As you can see from my picture - the older food has already started to compost - the corn husks and onion peels are relatively fresh. It takes about 3 months for the pile to be fully composted. If your pile starts smelling like the forest you know you are on the right track! And as long as you avoid the few "dont's" it most likely will.

The reason why garbage heaps smell is because anaerobic respiration takes place. A compost heap uses aerobic respiration and apart from attracting fruit flies, which are a normal part of the process it does not attract house flies, maggots, worms, cockroaches, rats and other critters. These will appear only if you add meat to your heap (egg shells are fine).
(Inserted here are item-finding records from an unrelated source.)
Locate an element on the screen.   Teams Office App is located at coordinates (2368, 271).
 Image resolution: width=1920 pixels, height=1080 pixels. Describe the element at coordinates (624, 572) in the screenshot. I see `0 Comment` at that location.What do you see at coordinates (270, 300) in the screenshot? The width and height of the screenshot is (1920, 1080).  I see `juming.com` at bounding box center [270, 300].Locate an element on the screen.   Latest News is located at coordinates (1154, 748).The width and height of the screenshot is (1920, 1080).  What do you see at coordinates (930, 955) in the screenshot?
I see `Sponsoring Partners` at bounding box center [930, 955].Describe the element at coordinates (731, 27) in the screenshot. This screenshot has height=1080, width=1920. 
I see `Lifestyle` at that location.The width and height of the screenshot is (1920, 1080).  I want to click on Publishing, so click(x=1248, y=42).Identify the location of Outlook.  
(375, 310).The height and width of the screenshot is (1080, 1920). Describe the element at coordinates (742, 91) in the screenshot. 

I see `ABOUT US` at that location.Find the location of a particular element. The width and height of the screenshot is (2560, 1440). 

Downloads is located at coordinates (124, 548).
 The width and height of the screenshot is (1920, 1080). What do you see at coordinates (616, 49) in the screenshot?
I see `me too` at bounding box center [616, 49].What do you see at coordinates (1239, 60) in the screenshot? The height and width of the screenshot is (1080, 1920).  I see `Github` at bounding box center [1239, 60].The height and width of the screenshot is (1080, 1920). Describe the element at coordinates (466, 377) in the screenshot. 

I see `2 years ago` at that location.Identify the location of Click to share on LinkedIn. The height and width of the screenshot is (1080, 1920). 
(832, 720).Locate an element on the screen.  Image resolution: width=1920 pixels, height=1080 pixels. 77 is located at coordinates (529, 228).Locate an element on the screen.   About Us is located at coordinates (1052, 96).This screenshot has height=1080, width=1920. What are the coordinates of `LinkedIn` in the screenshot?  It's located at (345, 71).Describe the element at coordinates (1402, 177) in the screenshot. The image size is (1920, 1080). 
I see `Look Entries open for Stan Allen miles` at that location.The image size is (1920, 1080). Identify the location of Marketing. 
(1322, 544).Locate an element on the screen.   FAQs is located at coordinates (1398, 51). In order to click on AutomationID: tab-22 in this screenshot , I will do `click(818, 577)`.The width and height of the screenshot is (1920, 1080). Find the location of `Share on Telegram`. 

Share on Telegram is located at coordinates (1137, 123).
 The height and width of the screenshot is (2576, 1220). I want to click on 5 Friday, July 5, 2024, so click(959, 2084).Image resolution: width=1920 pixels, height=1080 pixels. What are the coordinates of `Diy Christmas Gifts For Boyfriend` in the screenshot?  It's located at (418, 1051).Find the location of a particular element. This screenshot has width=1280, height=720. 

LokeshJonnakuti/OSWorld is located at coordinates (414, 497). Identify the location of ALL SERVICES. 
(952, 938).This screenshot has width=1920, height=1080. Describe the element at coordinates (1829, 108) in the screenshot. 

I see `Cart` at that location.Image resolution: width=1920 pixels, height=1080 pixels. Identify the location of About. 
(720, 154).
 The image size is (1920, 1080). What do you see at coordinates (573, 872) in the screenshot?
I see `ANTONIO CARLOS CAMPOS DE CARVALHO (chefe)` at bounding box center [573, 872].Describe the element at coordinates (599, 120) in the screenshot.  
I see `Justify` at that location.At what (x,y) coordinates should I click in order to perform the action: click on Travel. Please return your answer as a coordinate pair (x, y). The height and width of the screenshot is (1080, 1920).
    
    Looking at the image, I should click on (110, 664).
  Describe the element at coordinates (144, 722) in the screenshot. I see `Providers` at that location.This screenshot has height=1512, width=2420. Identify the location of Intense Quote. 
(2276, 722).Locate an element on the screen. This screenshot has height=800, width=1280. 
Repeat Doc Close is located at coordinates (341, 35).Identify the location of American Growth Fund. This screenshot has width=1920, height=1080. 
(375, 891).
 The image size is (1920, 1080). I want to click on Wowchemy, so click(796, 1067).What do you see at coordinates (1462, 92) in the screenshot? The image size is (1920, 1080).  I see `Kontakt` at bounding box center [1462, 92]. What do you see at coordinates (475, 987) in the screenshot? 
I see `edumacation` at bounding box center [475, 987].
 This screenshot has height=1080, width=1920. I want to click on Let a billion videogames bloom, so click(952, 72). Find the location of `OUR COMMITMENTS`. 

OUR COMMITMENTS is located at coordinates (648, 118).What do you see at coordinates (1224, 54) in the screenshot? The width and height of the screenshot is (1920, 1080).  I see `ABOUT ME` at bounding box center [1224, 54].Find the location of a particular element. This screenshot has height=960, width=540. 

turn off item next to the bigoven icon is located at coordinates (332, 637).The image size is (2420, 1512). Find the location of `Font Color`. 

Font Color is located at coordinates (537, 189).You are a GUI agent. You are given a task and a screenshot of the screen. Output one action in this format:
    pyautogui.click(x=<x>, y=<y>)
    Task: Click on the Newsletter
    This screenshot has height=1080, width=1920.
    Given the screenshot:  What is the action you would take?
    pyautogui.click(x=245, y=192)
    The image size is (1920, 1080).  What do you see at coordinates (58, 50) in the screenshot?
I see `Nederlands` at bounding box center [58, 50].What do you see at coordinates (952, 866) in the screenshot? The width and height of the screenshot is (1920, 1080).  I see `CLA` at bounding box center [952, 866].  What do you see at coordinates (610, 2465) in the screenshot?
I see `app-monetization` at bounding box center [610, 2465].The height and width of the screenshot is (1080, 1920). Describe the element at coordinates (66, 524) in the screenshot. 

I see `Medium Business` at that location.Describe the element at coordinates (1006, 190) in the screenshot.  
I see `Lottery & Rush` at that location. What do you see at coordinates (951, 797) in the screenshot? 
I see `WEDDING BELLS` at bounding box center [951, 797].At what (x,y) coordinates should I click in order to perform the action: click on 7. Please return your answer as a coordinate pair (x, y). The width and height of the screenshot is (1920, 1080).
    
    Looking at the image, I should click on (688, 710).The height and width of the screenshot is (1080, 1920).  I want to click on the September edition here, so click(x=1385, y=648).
Now that you know that composting is easy as pie, get started and keep me posted on your progress as I would love to know!


Devrim said...

Thank you for the step by step on composting. I have never considered it before because it seemed really difficult; after reading your blog I think I will try composting. I already recycle everything; I even bring bottles home if I cannot find a recycle trash bin. I am glad that more and more places have these bins for glass, paper, and plastic like in school or grocery stores.
I will let you know how the composting goes, and maybe you can give me more details. I think your blog is really helpful.

Akhila Vijayaraghavan said...

Hello Devrim,
You're welcome! Thank you for the comment. Do let me know how your journey of composting goes.